Published on September 23rd, 2012 | by Philip Bates
Was Christopher Eccleston’s Phone Hacked?
Over 50 new claims over supposed phone hacking by News International have been submitted, including a complaint by Ninth Doctor, Christopher Eccleston, who served as the Time Lord when the series returned in 2005.
The scandal – as if you haven’t heard – centres on the now-defunct News of the World and sister newspapers, published by News International, accusing employees of hacking into phones and bribing police in order to obtain a news story. Allegations began in November 2005 when the News of the World’s royal editor, Clive Goodman, was accused of listening to Prince William’s voicemails after the Prince suffered a knee injury. Goodman was jailed in January 2007, alongside private investigator, Glenn Mulcaire.
But recent reports reveal that this wasn’t a sole case, and, in 2009, The Guardian reported that up to 3,000 people – from celebrities to sporting stars to crime victims – may have had their phones hacked into. This led to Prime Minister, David Cameron, announcing an official inquiry, with Lord Justice Leveson as chairman.
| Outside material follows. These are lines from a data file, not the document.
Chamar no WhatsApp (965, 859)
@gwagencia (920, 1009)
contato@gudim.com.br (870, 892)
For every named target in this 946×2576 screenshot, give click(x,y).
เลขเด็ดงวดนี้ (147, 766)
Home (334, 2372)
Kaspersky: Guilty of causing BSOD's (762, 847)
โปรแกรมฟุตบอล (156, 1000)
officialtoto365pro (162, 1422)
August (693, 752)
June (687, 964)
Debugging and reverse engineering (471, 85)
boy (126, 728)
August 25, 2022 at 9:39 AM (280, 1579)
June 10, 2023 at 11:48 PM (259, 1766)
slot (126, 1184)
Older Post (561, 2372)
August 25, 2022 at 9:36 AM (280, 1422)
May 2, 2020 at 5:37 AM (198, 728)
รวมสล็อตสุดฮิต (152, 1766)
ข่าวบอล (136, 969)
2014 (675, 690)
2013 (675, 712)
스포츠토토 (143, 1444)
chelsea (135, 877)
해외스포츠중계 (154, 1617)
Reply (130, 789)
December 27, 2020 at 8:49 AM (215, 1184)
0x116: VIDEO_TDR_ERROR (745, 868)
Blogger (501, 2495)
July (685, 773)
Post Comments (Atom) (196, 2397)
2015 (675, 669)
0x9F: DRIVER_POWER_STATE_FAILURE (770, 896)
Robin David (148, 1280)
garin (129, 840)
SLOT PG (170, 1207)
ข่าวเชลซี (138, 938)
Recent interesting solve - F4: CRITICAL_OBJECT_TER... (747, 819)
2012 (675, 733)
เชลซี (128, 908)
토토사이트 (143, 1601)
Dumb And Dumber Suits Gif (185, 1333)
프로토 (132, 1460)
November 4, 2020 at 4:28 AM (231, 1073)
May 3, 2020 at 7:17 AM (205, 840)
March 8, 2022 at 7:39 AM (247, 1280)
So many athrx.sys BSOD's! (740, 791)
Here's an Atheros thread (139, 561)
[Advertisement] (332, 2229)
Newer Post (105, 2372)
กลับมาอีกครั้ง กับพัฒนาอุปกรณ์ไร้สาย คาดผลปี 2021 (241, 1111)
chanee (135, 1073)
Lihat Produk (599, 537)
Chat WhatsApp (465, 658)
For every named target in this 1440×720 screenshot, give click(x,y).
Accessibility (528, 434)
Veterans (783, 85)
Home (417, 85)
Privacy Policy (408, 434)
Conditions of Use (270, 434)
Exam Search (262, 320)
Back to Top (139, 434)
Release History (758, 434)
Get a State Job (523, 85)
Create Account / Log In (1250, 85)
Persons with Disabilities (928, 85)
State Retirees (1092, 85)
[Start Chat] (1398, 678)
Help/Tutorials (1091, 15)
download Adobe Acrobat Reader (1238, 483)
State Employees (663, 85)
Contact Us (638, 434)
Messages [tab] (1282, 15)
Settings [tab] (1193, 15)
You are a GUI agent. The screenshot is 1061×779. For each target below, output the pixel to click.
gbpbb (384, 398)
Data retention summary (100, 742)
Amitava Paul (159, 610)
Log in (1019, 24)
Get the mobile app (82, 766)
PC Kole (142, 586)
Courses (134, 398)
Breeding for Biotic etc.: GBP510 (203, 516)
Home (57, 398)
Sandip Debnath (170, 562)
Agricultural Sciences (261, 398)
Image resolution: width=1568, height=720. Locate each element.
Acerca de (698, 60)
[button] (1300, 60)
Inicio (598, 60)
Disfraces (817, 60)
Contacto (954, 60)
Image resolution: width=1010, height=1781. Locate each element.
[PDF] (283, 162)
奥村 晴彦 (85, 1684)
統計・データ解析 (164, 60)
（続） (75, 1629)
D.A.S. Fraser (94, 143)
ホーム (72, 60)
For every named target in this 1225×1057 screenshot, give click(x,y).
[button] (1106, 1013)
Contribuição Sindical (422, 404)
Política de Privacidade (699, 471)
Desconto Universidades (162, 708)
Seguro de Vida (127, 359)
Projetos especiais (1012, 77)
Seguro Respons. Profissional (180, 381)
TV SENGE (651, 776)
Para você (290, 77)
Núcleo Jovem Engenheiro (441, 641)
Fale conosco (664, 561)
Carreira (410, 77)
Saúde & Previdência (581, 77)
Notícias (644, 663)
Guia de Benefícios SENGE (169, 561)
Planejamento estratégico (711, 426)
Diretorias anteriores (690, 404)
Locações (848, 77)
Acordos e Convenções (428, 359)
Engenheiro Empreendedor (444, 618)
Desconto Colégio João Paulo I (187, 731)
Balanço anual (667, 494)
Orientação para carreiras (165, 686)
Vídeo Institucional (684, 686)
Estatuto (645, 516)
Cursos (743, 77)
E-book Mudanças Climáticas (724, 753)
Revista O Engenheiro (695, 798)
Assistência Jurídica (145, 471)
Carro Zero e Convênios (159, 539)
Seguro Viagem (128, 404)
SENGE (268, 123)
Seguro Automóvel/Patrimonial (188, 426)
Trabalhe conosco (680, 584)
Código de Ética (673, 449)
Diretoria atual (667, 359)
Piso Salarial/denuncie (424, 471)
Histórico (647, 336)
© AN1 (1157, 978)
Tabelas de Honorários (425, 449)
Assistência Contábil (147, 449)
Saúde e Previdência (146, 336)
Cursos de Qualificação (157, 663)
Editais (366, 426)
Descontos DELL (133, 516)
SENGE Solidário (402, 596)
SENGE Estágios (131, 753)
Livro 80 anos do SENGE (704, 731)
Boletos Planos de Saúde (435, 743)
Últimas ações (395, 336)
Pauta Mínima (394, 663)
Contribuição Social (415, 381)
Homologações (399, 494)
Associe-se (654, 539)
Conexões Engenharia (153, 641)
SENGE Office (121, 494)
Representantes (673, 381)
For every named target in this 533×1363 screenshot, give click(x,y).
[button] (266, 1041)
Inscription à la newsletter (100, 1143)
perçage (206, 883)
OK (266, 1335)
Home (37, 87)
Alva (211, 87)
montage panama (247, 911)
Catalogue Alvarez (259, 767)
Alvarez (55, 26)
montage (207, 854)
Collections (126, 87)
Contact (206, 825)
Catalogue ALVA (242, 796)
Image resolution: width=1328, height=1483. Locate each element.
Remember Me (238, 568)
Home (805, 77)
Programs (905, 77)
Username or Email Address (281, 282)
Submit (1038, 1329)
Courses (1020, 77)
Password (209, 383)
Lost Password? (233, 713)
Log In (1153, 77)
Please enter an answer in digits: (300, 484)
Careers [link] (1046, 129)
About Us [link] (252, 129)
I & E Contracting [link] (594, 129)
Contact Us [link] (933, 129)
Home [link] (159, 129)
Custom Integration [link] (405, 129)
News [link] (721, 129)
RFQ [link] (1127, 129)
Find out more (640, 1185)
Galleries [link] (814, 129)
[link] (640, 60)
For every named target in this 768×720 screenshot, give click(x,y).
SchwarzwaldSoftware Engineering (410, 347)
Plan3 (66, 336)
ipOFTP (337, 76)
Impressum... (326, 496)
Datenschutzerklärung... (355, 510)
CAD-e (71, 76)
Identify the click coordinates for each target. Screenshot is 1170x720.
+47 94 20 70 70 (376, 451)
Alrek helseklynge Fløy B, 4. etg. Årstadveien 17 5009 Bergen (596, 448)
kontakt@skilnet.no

The new claims, announced on Monday, were submitted before the inquiry’s deadline of 14th September – bringing the expected number of cases going to trial next year to 174 – and include allegations from spoon-bender, Uri Geller; Cold Feet actor, John Thompson; agent, Sue Ayton (whose clients include presenters and reporters, Jennie Bond, Peter Sissons, and Michael Buerk); former Labour party leader, Neil Kinnock; and Big Brother presenter, Davina McCall (who also lent her voice to 2005’s Bad Wolf). There has also been speculation that Eccleston’s successor David Tennant was the victim of phone hacking.
So could Eccleston’s phone have been hacked due to his involvement in Doctor Who? After all, the show’s return, announced in 2003, was (and remains) a hot topic, as was the actor’s departure in The Parting of the Ways. Though the exact circumstances over why he left remain unknown, according to Bad Wilf, he claimed, at an acting masterclass at the Theatre Royal Haymarket:
I left Doctor Who because I could not get along with the senior people. I left because of politics. I did not see eye-to-eye with them. I didn’t agree with the way things were being run. I didn’t like the culture that had grown up, around the series. So I left, I felt, over a principle…
My face didn’t fit and I’m sure they were glad to see the back of me. The important thing is that I succeeded. It was a great part. I loved playing him. I loved connecting with that audience. Because I’ve always acted for adults and then suddenly you’re acting for children, who are far more tasteful; they will not be bullsh****d. It’s either good, or it’s bad. They don’t schmooze at after-show parties, with cocktails.